[Problem set]
- 1) In the Spark avro post, rewrite the paragraph beginning "I have to map the tids column" as one shorter sentence that keeps its main facts.
- 2) Carry on the Spark avro post from its final sentence.

[Document text]
I'm using Spark 2.1.1 and Scala 2.11.8
This question is an extension of one my earlier questions:
How to identify null fields in a csv file?
The change is that rather than reading the data from a CSV file, I'm now reading the data from an avro file. This is the format of the avro file I'm reading the data from :
var ttime: Long = 0;
var eTime: Long = 0;
var tids: String = "";
var tlevel: Integer = 0;
var tboot: Long = 0;
var rNo: Integer = 0;
var varType: String = "";
var uids: List[TRUEntry] = Nil;
I'm parsing the avro file in a separate class.
I have to map the tids column with every single one of the uids in the same way as mentioned in the accepted answer of the link posted above, except this time from an avro file rather than a well formatted csv file. How can I do this?

[Stored data]

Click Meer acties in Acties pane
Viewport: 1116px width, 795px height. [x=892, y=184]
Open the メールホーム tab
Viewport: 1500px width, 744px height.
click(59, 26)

[Answers to the exercises]
- 1) The writer needs to map the tids column to each of the uids, as in the accepted answer at the linked question, but reading from an avro file instead of a well-formatted CSV file, and asks how to do it.

- 2)
This is the code I'm trying to do it with :
val avroRow = spark.read.avro(inputString).rdd
val avroParsed = avroRow
.map(x => new TRParser(x))
.map((obj: TRParser) => ((obj.tids, obj.uId ),1))
.reduceByKey(_+_)
.saveAsTextFile(outputString)
After obj.tids, all the uids columns have to be mapped individually to give a final output same as mentioned in the accepted answer of the above link.
This is how I'm parsing all the uids in the avro file parsing class:
this.uids = Nil
row.getAs[Seq[Row]]("uids")
.foreach((objRow: Row) =>
this.uids ::= (new TRUEntry(objRow))
)
this.uids
.foreach((obj:TRUEntry) => {
uInfo += obj.uId + " , " + obj.initM.toString() + " , "
})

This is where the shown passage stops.